Una vez que se han empezado a distribuir las primeras vacunas contra el Covid-19, surge de inmediato la pregunta: ¿debería ordenarse la vacunación obligatoria? La respuesta no es en absoluto sencilla. Admitiendo que en España existe soporte legal para ello (véase la Ley de Medidas Especiales en Materia de Salud Púbica de 1986), el hecho mismo de que una buena parte de la población manifieste fuertes reticencias plantea graves dificultades a la hora de tomar una decisión drástica.

Y es que, además, tampoco los expertos expresan un criterio uniforme. Frente a los que abogan por la obligatoriedad, sea total o al menos para ciertos grupos de especial riesgo, hay otros que subrayan que el consentimiento es un principio profundo de la bioética y que dicha obligación sería desmedida y hasta contraproducente.

El bioético Julian Savulescu, catedrático de Ética Práctica en Oxford, enumera las condiciones esenciales que han de cumplirse para fundamentar una vacunación forzosa: en primer lugar, señala, tiene que existir una amenaza grave para la salud pública, algo que hoy nadie negaría; en segundo, debe tratarse de una vacuna segura y efectiva, lo que en este momento sinceramente desconocemos; en tercer lugar, a su juicio, para justificar tal quiebra de los derechos individuales, la vacunación obligatoria ha de demostrar una ratio de coste/beneficio muy superior a la alcanzable por otras vías (la generalización de pruebas serológicas y de antígenos, por ejemplo); y, por último, el nivel de imposición ha de ser proporcionado.
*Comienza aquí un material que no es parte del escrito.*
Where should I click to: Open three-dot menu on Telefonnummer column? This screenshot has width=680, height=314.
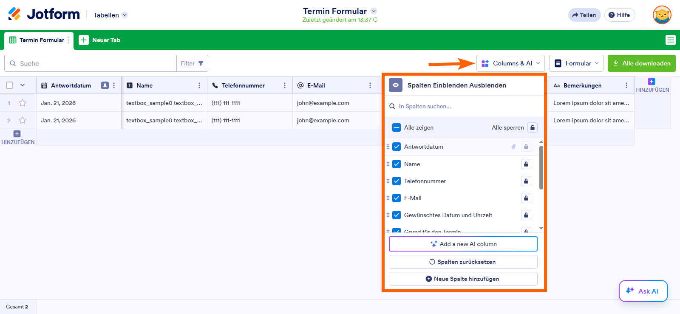pos(284,85)
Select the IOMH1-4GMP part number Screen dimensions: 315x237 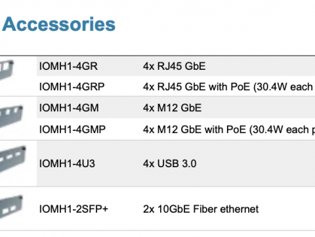tap(72, 129)
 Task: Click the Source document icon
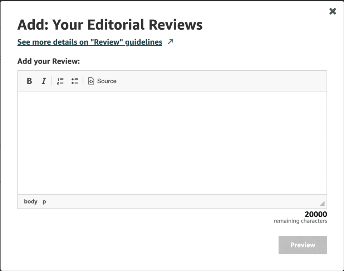tap(91, 81)
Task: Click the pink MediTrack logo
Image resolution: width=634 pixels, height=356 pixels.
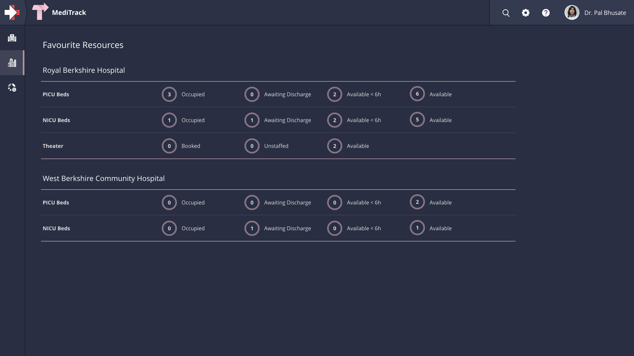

Este requisito final es el que genera, creo, mayor dificultad. Obviamente la coerción nos aproximaría a la inmunidad de grupo. Sin embargo, dice Savulescu, aquélla sólo se conseguiría mediante sanciones y prohibiciones que, para él, aparejarían desproporción.

Como ven, estamos ante un asunto verdaderamente espinoso, en el que quizás no caben modelos unívocos. Es probable que baste con una coacción blanda que, sin vacunación, vete el acceso a concretos servicios o entornos. Se ha llegado demasiado lejos demasiado rápido. Hay dudas y miedo. Aun así, y hablo por mí, no cabe olvidar nuestro deber moral para con los demás. Si existe un recurso que salva vidas, no ya porque me lo impongan, sino por mi propio sentido de la responsabilidad, no encuentro razones de auténtico peso para eludir una conducta que, al cabo, podría acabar con el sufrimiento -físico, mental y económico- de tantos.